'''
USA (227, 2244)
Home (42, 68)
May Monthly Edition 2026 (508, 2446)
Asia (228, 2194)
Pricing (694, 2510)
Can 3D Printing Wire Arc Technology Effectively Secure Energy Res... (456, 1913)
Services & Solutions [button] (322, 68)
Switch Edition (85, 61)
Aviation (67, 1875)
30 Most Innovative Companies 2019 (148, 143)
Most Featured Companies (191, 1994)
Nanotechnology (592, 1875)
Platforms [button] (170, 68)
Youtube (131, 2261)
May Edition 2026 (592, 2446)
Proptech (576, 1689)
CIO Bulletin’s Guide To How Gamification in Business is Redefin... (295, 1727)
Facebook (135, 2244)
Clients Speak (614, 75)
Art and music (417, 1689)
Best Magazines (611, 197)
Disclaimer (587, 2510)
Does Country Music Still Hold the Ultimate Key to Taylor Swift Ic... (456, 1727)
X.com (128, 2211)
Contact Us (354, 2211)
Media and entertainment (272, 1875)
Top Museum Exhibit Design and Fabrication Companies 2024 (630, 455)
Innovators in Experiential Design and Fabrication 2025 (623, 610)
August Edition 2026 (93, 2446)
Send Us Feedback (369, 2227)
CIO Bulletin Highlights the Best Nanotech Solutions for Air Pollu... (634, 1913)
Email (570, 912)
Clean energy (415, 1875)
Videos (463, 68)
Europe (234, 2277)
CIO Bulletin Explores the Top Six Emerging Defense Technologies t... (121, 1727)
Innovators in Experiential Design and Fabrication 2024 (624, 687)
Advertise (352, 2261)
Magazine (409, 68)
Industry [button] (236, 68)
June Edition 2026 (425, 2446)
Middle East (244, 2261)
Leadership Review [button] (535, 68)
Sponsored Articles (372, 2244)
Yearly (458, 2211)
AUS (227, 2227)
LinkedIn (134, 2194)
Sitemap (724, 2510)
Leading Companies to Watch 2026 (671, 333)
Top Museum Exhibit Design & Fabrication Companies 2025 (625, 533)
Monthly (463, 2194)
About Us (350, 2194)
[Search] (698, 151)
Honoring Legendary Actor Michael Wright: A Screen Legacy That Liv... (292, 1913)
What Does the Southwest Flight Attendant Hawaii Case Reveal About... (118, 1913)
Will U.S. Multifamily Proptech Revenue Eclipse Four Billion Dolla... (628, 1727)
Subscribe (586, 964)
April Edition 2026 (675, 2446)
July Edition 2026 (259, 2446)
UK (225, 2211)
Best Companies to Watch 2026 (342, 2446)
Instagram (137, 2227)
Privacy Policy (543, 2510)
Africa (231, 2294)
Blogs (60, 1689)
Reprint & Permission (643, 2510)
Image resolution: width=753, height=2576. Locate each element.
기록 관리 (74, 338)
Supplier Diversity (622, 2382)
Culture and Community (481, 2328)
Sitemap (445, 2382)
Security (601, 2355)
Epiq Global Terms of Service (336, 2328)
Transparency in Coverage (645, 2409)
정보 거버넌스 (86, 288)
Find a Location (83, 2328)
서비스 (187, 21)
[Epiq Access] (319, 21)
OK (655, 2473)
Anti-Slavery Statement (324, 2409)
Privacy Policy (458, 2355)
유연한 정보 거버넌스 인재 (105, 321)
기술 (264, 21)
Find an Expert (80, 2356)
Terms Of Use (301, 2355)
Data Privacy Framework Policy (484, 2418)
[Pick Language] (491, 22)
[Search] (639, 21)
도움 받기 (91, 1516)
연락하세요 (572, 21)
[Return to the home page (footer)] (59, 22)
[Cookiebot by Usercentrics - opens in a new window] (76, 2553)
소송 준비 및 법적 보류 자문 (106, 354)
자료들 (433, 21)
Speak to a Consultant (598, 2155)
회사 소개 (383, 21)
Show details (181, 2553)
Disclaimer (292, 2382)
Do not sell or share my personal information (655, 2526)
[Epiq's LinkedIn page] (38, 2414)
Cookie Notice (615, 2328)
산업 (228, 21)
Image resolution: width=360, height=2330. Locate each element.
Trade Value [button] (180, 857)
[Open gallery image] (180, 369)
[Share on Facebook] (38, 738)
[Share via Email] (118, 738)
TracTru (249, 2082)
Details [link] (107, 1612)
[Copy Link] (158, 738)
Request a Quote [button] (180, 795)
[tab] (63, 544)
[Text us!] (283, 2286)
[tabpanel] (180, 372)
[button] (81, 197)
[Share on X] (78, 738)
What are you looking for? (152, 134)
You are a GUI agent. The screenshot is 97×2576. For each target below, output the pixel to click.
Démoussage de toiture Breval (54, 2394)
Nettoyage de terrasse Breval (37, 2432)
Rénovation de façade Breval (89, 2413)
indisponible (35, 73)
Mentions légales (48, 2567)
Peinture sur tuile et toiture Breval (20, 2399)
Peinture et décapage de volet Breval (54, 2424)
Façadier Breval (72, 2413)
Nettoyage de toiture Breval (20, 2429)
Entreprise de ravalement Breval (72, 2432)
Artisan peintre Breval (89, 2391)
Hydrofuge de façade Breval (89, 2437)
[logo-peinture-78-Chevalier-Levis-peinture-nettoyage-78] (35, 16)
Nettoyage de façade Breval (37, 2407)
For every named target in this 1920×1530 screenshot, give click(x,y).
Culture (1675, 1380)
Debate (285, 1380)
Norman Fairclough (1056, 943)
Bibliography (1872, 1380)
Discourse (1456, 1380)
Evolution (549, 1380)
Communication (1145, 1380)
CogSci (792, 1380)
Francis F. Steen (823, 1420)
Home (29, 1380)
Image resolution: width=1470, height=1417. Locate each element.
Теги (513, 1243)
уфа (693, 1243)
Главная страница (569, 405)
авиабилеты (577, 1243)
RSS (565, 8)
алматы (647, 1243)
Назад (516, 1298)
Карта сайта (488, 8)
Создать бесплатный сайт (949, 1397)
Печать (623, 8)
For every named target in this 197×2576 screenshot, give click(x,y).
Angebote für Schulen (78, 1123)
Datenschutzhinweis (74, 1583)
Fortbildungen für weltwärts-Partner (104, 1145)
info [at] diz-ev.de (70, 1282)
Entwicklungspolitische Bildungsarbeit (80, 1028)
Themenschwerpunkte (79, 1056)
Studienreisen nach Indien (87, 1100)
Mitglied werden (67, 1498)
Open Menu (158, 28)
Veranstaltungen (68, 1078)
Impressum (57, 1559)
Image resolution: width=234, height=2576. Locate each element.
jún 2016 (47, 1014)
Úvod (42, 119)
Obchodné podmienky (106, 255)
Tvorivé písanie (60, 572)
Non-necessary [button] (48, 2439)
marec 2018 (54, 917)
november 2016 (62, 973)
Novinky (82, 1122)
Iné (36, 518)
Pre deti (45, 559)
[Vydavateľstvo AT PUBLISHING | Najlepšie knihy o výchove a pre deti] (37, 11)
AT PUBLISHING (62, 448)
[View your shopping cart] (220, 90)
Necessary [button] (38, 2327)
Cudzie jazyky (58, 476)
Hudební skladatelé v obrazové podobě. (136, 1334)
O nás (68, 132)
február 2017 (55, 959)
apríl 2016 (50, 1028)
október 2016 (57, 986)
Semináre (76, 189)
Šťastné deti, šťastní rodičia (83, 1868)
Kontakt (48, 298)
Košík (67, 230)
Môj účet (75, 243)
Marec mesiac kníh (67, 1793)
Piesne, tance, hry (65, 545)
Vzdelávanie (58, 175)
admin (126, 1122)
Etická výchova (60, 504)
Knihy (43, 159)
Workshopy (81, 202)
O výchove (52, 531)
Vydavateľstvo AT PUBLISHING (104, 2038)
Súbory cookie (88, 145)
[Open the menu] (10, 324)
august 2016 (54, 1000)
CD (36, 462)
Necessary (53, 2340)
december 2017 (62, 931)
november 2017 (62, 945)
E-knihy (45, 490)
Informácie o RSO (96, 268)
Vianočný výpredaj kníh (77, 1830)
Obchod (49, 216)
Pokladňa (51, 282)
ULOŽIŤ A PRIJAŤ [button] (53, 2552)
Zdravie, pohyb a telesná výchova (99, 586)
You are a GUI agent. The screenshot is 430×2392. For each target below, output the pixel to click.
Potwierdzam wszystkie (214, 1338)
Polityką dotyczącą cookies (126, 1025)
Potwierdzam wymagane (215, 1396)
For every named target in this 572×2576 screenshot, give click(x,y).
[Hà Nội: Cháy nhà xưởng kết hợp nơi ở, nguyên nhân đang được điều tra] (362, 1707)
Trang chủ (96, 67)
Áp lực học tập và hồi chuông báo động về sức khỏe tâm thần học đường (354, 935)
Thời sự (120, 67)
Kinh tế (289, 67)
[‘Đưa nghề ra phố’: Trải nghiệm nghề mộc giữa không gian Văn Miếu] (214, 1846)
'''
What you need to do: Nothing beyond the line that contains "Disclaimer (587, 2510)" belongs in the answer; reproduce the entries exactly from their first line through it.

Finished task:
USA (227, 2244)
Home (42, 68)
May Monthly Edition 2026 (508, 2446)
Asia (228, 2194)
Pricing (694, 2510)
Can 3D Printing Wire Arc Technology Effectively Secure Energy Res... (456, 1913)
Services & Solutions [button] (322, 68)
Switch Edition (85, 61)
Aviation (67, 1875)
30 Most Innovative Companies 2019 (148, 143)
Most Featured Companies (191, 1994)
Nanotechnology (592, 1875)
Platforms [button] (170, 68)
Youtube (131, 2261)
May Edition 2026 (592, 2446)
Proptech (576, 1689)
CIO Bulletin’s Guide To How Gamification in Business is Redefin... (295, 1727)
Facebook (135, 2244)
Clients Speak (614, 75)
Art and music (417, 1689)
Best Magazines (611, 197)
Disclaimer (587, 2510)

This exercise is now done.